Saturday Soapbox: Tempus Fugitives
What does 'retro' even mean these days?
Gaming never had that continuity. Our hobby is relentless in its forward vision, and we mark the years by the passing of old technology. The Atari 2600, the NES, the Amiga, the original PlayStation, the Dreamcast - all rings in the tree stump of gaming. Obsolescence is built into the DNA of games, and it's coloured our perception of their worth as creative works.
Is that healthy? I don't think so.
There have been some well-meaning attempts to balance out this desire to toss aside the old and obsess over the new. There are lots of video game museums, but even that carries with it the stigma of decay. These are old things, it says. Artefacts of a bygone age. As always, it views the game as a technology, not as a creative work.
This in turn leads us to devalue them. From pirates downloading cracked copies of the latest PC games to console owners grumbling about DLC and subscription charges, we gamers can have a gross sense of entitlement at the best of times, always looking for a way to argue that something should be ours for free.

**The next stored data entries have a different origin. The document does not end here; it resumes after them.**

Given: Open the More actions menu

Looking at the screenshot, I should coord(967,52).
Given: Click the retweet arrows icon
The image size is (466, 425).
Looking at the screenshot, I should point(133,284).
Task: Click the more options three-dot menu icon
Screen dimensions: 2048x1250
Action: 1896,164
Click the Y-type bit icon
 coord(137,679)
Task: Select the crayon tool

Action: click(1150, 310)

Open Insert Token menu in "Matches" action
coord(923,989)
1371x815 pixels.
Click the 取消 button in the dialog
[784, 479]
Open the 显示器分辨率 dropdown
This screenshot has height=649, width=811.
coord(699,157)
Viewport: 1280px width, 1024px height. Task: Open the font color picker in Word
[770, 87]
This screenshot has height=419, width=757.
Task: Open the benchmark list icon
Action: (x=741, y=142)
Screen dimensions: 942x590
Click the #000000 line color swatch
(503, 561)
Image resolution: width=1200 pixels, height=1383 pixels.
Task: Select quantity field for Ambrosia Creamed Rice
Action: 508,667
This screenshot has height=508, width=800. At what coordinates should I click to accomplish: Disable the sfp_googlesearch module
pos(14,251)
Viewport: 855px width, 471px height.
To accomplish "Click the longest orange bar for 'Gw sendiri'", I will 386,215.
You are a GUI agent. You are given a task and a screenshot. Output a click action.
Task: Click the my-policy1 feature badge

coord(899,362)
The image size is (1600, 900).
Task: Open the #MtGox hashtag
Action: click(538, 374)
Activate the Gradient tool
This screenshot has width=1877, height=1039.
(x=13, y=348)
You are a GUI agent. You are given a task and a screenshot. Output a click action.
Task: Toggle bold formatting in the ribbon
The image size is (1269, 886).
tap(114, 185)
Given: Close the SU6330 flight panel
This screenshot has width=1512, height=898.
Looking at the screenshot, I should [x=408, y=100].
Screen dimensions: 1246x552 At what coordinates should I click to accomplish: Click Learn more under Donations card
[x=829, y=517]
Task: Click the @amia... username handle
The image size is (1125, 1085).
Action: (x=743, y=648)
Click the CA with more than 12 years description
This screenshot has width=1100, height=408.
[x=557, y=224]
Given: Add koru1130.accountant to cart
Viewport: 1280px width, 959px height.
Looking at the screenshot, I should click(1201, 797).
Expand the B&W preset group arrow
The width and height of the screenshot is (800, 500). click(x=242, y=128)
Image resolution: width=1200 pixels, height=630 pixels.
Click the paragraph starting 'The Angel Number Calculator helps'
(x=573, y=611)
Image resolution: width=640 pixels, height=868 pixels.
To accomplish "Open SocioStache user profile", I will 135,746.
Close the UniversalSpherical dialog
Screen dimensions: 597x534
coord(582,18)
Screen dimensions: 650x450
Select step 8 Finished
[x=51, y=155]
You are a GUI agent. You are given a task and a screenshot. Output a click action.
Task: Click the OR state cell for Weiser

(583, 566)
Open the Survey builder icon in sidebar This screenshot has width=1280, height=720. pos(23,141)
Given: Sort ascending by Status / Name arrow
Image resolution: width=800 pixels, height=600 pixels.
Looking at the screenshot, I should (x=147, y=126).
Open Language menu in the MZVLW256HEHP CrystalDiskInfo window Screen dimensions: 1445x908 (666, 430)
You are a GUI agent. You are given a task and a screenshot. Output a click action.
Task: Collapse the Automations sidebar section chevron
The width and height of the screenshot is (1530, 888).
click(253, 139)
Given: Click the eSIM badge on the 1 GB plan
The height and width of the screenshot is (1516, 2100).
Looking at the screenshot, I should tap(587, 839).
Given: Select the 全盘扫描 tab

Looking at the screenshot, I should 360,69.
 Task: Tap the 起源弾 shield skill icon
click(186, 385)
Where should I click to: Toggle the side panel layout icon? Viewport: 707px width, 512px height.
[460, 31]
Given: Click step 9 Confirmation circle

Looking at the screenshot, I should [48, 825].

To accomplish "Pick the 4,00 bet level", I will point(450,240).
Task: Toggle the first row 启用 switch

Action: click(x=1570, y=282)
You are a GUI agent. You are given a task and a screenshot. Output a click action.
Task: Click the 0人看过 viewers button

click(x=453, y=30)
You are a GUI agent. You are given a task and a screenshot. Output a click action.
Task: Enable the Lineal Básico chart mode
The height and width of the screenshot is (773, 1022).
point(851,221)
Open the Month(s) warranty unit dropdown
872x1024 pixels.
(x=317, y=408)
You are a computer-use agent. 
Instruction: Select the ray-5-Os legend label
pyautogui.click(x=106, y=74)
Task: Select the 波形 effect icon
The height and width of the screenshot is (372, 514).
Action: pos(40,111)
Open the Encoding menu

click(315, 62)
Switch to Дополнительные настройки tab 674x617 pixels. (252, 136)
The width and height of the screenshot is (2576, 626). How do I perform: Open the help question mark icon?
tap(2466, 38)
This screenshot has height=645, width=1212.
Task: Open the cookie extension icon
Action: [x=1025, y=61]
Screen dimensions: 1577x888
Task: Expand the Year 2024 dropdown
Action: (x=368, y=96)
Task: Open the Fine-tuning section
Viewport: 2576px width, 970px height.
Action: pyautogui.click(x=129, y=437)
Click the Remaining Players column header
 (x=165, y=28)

Nowhere is this more damaging than where retro is concerned. When Nintendo added the Commodore 64 to its Virtual Console, I was overjoyed. Admittedly the pricing structure leaves a lot to be desired, but it still saddened me to see people quibbling over whether Uridium was worth a couple of quid, or whether it should be bundled with a dozen other titles for a few pence. Are we really so spoiled that we'll begrudge a genuine classic its second lease of life and grumble at tossing a few coins in the hat for a legendary coder like Andrew Braybrook?
We need to embrace our gaming heritage, not lock it off in vaults. This isn't an attack on the retro community, which I very much consider myself a part of - but as the sole and voluntary custodians of gaming's past, we have adopted some unfortunate beliefs over the years.
The emulation scene is rooted in honest passion, but it's also seeded the notion that once a game passes a certain ill-defined age, it belongs to the world, free to be ripped and uploaded for all to play. That attitude rescued a lot of classics from oblivion, and it's understandable that those who poured unpaid hours into keeping the light flickering in the darker corners of the gaming archives will feel some umbrage at having those titles snatched away from their unsolicited care and thrust back into the ugly, crass marketplace of 2011.
It's personal. The games we love don't just inspire passion because of their technical merits, but because they're a conduit back to the people we were when we first played them. We imagine a sliver of our own youthful DNA in their code, and feel grubby when it's repackaged and sold like some gaudy trinket. Don't they know that Shockway Rider is special?
We need to untangle our relationship with old games. Appreciate the art while accepting the commerce, love the content without getting hung up on the context. That's why I'm happy to see old games brought back to the marketplace in compilations and official emulations.
Games were made to be played, but they were also made to be sold. By blindly insisting that games become less valuable with each passing year, we demote them to functional status, like a washing machine or toaster. They deserve better.